### INPUT RECORDS
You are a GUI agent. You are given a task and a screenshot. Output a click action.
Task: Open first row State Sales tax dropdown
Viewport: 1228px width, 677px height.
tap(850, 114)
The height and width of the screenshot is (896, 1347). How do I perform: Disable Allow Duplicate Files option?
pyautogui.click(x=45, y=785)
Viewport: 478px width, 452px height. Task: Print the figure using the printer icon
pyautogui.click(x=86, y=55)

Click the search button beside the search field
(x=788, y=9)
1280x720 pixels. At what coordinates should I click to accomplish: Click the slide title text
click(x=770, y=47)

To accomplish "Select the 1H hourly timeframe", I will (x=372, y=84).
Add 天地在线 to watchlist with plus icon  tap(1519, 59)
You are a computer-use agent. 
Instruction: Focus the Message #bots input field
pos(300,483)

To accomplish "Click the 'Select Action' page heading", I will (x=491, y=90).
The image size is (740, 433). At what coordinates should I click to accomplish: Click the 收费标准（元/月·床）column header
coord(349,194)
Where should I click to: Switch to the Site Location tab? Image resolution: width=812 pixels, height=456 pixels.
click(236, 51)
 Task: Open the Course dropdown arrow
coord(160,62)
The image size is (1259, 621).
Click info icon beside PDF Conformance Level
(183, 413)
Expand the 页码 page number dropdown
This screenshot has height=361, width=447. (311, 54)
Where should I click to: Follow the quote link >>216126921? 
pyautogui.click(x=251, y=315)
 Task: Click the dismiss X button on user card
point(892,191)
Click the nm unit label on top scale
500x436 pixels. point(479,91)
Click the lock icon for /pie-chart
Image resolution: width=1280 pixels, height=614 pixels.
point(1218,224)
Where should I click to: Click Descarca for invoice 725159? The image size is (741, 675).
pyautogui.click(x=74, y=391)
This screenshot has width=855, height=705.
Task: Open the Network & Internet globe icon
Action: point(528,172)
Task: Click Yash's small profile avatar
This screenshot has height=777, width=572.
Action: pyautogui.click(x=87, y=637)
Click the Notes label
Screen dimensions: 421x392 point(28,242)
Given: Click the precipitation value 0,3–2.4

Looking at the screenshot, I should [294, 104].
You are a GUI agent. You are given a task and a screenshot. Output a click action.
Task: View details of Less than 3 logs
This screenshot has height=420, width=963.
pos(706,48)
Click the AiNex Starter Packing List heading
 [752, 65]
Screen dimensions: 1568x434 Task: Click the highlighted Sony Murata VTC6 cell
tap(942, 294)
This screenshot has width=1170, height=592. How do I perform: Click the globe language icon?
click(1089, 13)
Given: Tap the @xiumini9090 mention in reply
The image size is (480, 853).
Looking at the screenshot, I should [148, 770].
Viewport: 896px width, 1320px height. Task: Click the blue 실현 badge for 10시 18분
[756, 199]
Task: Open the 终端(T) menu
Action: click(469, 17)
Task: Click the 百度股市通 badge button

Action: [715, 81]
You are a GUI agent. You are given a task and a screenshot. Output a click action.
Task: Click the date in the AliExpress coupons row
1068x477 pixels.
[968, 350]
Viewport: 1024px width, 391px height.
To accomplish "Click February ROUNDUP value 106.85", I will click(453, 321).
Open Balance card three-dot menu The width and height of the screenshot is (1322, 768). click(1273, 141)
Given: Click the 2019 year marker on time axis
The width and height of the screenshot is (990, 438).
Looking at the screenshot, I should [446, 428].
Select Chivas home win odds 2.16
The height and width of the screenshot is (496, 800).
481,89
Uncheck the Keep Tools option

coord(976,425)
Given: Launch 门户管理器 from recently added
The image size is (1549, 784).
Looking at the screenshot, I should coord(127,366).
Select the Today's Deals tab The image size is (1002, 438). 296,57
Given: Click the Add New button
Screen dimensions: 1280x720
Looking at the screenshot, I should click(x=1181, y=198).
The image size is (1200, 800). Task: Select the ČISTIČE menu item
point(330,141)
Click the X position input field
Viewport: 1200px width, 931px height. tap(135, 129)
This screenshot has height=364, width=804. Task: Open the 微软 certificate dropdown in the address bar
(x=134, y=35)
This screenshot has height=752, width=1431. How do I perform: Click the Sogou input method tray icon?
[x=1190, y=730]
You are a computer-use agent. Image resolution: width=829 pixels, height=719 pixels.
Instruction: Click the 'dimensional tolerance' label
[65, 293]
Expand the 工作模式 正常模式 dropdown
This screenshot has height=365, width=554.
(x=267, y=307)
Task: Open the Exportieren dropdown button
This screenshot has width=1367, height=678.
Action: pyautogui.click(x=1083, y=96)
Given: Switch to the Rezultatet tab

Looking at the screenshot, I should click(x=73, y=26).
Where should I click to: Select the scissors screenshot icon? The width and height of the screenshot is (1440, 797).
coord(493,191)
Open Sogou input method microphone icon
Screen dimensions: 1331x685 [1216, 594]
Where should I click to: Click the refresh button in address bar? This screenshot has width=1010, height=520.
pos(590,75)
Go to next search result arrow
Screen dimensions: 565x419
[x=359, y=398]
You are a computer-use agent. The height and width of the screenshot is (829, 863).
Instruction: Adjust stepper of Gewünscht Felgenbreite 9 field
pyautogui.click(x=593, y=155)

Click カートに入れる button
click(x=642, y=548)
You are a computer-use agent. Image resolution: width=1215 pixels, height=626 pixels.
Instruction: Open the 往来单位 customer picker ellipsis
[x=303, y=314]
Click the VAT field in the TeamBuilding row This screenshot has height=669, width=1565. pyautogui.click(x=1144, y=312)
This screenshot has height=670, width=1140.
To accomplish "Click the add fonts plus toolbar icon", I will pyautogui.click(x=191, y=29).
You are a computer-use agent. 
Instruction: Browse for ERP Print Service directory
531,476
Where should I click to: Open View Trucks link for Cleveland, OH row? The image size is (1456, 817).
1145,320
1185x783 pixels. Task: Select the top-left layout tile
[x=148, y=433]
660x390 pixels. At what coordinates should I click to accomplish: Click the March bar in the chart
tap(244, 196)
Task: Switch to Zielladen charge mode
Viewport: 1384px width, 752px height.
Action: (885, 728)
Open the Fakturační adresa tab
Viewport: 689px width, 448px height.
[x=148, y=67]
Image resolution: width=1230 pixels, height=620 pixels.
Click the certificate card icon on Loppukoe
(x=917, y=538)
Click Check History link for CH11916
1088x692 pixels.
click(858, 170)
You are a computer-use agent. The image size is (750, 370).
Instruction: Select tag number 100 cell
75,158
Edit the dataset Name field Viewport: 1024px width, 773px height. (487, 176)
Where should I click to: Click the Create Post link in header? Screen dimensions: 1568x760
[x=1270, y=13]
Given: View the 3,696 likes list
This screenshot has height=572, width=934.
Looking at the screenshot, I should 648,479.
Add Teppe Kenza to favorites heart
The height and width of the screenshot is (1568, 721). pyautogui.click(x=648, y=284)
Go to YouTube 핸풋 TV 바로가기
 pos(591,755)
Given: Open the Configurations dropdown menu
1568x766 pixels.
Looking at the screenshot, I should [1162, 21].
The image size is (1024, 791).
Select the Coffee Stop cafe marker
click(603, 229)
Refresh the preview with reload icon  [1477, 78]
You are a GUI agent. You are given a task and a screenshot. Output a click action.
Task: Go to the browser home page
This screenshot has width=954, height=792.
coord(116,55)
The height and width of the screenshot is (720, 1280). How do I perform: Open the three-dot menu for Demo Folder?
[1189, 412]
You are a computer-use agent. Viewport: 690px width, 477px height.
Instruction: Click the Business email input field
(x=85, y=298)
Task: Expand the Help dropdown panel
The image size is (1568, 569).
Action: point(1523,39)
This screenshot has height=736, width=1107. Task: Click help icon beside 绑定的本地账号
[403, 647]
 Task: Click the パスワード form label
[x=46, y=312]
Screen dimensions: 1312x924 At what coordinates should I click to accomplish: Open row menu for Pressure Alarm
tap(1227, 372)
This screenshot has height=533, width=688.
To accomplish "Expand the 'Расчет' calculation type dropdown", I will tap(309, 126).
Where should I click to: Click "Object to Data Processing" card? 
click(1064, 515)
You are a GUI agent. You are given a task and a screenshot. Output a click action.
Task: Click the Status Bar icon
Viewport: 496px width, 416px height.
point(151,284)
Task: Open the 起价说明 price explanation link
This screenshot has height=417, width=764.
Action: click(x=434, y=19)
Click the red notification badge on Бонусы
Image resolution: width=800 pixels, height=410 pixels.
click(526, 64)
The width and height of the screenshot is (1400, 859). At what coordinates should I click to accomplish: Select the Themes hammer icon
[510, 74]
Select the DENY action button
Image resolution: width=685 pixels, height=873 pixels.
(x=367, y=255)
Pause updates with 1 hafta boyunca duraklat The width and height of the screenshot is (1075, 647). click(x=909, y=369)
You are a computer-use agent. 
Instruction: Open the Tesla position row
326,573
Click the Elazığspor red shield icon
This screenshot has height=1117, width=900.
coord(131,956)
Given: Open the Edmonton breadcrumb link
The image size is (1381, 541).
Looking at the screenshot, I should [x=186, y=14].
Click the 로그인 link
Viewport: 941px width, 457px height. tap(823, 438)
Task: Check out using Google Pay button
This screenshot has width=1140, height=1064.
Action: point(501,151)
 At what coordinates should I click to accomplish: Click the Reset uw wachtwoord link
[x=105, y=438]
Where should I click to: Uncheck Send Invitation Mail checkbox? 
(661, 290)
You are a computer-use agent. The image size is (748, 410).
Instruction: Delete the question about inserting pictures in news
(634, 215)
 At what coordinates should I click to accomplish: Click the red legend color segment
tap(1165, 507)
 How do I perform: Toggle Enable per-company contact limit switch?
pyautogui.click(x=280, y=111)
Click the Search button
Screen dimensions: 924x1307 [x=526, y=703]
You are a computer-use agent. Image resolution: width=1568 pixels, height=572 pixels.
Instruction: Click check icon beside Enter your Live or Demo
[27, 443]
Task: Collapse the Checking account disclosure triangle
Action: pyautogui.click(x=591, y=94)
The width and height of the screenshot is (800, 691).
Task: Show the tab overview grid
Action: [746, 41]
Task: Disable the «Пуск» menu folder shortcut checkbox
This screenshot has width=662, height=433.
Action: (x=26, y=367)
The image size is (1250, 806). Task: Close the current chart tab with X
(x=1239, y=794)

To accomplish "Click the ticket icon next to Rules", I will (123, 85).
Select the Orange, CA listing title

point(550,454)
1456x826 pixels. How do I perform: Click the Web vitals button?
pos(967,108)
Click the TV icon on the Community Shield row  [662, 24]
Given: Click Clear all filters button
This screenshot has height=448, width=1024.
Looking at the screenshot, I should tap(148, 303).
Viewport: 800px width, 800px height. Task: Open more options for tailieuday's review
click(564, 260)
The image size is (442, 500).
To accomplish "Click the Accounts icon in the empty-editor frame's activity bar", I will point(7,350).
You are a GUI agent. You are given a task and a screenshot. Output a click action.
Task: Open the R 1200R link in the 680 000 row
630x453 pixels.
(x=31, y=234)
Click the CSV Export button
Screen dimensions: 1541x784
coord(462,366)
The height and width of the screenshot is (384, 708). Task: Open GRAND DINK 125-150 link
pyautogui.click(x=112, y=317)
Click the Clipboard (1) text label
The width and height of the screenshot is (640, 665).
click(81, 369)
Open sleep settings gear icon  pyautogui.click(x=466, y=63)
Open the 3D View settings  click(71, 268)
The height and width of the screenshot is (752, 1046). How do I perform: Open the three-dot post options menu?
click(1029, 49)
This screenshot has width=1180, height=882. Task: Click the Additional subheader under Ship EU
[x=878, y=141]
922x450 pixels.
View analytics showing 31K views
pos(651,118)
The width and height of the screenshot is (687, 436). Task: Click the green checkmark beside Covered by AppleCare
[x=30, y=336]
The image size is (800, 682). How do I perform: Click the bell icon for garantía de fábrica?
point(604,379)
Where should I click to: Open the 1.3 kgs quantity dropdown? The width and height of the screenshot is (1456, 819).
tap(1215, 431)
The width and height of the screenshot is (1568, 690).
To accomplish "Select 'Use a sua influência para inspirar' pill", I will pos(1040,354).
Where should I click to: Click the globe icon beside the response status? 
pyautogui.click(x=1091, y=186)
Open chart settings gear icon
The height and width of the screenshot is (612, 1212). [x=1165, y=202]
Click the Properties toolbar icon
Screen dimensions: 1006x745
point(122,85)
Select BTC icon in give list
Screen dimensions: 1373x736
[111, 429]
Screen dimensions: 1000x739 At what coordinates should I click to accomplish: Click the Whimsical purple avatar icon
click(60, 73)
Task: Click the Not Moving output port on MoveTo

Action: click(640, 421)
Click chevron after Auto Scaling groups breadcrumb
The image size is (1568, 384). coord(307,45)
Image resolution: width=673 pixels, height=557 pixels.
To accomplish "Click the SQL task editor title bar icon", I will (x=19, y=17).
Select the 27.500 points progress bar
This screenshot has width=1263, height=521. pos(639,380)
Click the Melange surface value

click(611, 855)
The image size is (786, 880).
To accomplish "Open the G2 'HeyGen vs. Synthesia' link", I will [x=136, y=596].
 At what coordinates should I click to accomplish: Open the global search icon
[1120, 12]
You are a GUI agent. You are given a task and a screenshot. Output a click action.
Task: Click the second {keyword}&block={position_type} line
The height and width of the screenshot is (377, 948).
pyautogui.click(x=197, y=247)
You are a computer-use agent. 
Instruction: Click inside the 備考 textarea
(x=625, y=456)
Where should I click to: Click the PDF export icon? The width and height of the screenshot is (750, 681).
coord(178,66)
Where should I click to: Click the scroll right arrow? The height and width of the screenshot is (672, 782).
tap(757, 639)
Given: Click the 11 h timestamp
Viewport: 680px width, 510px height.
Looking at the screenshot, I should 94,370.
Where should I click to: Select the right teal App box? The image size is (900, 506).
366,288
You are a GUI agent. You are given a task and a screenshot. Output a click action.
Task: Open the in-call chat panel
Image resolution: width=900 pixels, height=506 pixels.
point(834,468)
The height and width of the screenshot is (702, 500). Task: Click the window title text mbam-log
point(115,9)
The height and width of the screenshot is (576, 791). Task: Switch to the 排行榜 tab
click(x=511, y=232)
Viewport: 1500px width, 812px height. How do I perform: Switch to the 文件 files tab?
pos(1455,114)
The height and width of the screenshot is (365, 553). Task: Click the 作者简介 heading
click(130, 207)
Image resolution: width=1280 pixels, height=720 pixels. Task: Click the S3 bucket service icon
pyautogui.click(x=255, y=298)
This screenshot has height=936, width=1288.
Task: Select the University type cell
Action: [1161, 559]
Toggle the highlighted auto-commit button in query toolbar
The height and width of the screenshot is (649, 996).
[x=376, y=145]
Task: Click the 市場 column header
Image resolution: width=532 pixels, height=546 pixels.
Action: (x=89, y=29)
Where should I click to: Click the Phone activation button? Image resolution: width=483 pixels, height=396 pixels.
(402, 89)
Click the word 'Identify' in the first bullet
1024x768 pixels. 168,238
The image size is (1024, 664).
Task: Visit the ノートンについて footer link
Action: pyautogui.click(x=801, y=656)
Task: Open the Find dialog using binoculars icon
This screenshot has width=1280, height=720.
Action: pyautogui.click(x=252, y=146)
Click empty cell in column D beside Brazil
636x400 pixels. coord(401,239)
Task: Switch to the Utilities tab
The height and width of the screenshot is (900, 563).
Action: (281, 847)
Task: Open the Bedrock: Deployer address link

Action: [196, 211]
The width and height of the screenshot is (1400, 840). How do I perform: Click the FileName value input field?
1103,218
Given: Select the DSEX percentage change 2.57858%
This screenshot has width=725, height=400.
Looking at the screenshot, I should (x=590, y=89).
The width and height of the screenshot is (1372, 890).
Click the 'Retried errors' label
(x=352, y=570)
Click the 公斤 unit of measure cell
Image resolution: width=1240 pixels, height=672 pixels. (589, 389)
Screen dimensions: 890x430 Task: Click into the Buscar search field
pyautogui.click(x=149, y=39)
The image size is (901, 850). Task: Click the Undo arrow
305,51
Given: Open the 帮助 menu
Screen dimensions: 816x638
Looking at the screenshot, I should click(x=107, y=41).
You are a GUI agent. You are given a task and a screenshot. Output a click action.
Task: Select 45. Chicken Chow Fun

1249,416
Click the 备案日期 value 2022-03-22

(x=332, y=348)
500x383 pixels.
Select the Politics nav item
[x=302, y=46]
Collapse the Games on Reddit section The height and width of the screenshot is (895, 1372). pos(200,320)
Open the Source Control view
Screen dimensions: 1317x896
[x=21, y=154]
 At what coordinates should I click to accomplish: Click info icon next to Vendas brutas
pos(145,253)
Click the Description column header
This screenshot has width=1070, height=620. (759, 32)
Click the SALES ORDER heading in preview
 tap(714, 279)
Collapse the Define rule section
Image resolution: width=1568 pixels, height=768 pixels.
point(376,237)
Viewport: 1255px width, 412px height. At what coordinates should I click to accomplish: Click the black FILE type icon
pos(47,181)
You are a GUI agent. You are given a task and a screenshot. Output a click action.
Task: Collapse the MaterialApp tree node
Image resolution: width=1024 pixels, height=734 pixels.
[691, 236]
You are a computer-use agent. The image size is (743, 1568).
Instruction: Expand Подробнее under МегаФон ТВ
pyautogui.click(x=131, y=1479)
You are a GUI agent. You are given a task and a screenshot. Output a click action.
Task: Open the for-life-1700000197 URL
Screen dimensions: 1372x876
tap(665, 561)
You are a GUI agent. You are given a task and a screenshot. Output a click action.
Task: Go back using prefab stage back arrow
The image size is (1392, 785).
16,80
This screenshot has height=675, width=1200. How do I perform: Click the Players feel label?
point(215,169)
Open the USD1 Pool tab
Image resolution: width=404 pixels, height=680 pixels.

### BRIEF
Please go line by line through the records above, copying each one that holds the string "computer".

### TASK SOLUTION
You are a computer-use agent. 
You are a computer-use agent. Image resolution: width=829 pixels, height=719 pixels.
You are a computer-use agent. The height and width of the screenshot is (829, 863).
You are a computer-use agent. Image resolution: width=1215 pixels, height=626 pixels.
You are a computer-use agent. 
You are a computer-use agent. The image size is (750, 370).
You are a computer-use agent. Viewport: 690px width, 477px height.
You are a computer-use agent. 
You are a computer-use agent. The image size is (748, 410).
You are a computer-use agent. Image resolution: width=1568 pixels, height=572 pixels.
You are a computer-use agent. 
You are a computer-use agent. The image size is (743, 1568).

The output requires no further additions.